Pékin ne construit pas qu’une marine de surface. Selon une enquête de fond publiée par Reuters et reprise par la revue spécialisée Israel Defense, la Chine a mis en place, au cours des cinq dernières années au moins, un vaste réseau de surveillance sous-marine couvrant l’océan Pacifique, l’océan Indien et l’Arctique. L’objectif : préparer le terrain pour une guerre sous-marine face aux États-Unis et leurs alliés.
Le dispositif a mobilisé au moins 42 navires de recherche qui ont déployé des centaines de capteurs, de bouées et de systèmes sous-marins dans des zones aux enjeux militaires considérables. Ces données fournissent à Pékin une cartographie précise de l’environnement marin — température, salinité, courants, bathymétrie — indispensable à l’optimisation des sonar et au déploiement de sous-marins.
Le navire emblème de l’opération
Le cas le plus documenté est celui du Dong Fang Hong 3, navire de recherche de l’Université océanique de Chine. Entre 2024 et 2025, le bâtiment a effectué des allers-retours dans des zones d’une sensibilité stratégique majeure : entre Taïwan et Guam — bastion américain dans le Pacifique —, au large du Japon, et dans des couloirs stratégiques de l’océan Indien, notamment à proximité du détroit de Malacca, par lequel transite une grande partie des approvisionnements pétroliers de la Chine. Ces données proviennent des systèmes de suivi de la société néo-zélandaise Starboard Maritime Intelligence, analysés par Reuters.
L’université concernée a déclaré que les activités relevaient d’études climatiques et de prélèvements de boues. Mais un article scientifique publié par ses propres chercheurs a révélé des opérations de cartographie sous-marine étendue — contredisant les explications officielles.
Un réseau systématique, pas des opérations isolées
Reuters a examiné des registres gouvernementaux chinois, des articles académiques et des études spécialisées : au moins huit des navires identifiés ont procédé à une cartographie directe du fond marin, et dix autres étaient équipés de matériel adapté à ce type d’opération. Les navires progressent selon des patterns serrés et parallèles — une technique classique de cartographie bathymétrique.
Une partie de ces activités est présentée comme civile : zones de pêche, prospection minérale. Mais neuf experts en guerre maritime consultés par Reuters ont unanimement conclu que les opérations servent des finalités militaires directes.

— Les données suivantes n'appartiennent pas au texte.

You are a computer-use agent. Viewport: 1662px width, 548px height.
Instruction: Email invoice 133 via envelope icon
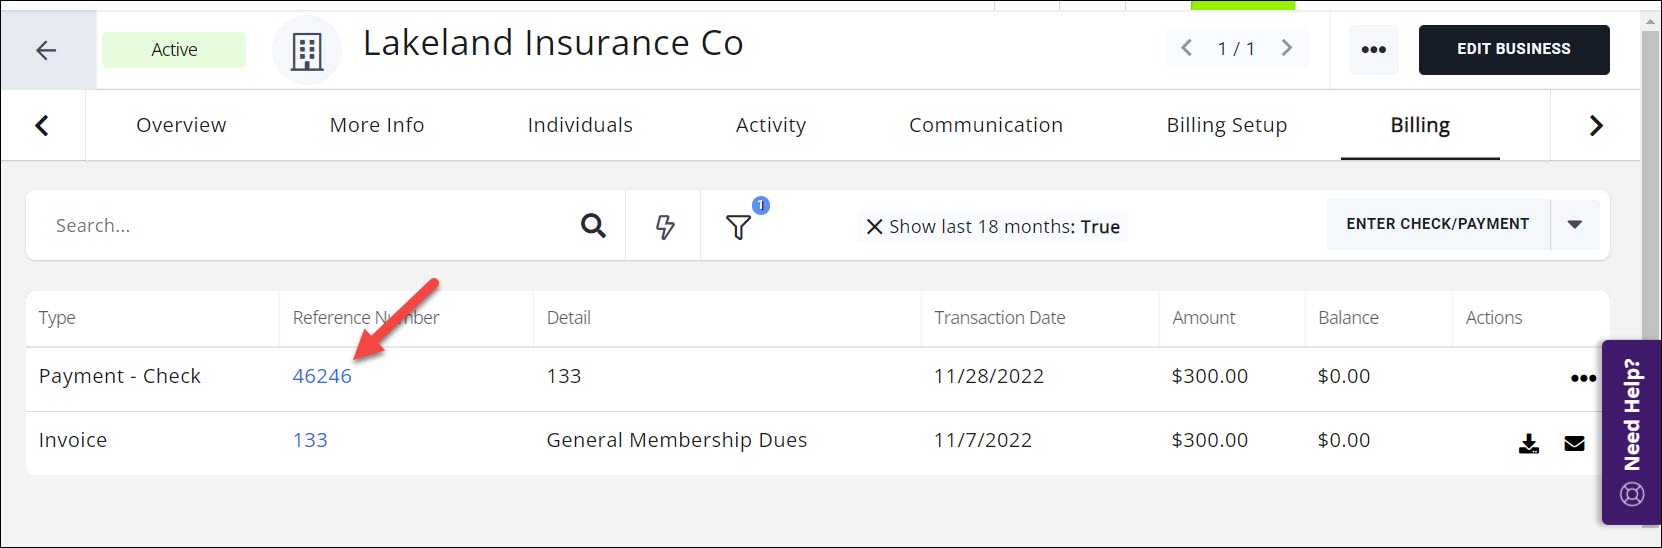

Le programme s’inscrit dans ce que Pékin appelle le « Projet Océan Transparent » (Transparent Ocean Project), lancé initialement en mer de Chine méridionale avant d’être étendu aux autres bassins. Dans l’océan Pacifique, des centaines de capteurs ont été placés à l’est du Japon, à l’est des Philippines et autour de Guam. Dans l’océan Indien, des instruments ont été déployés autour de l’Inde et du Sri Lanka, ainsi que le long du Ninety East Ridge, un couloir sous-marin stratégique menant au détroit de Malacca.
Ce que les militaires américains en pensent
Le directeur du renseignement naval américain a déclaré devant une commission du Congrès que la Chine développait des réseaux de surveillance sous-marine collectant des données hydrographiques pour améliorer les performances sonar et surveiller les sous-marins dans les voies navigables critiques. L’experte australienne Jennifer Parker, ancienne officière en guerre anti-sous-marine, a estimé que l’ampleur du programme indique clairement une intention de développer des capacités navales, notamment des opérations de sous-marins.
Un chercheur chinois impliqué dans la supervision des systèmes a lui-même évoqué publiquement « le développement rapide des capacités de défense navale et militaire de son pays ».
Ces réseaux améliorent directement la capacité de la Chine à déployer ses sous-marins nucléaires de classe Jin et à renforcer sa défense contre les sous-marins américains, notamment dans les zones d’affrontement potentiel autour de Taïwan. Un détail notable : les navires de recherche chinois coupent régulièrement leurs systèmes de suivi pendant leurs opérations — ce qui suggère que l’étendue réelle du programme est encore plus importante que ce qui a pu être documenté.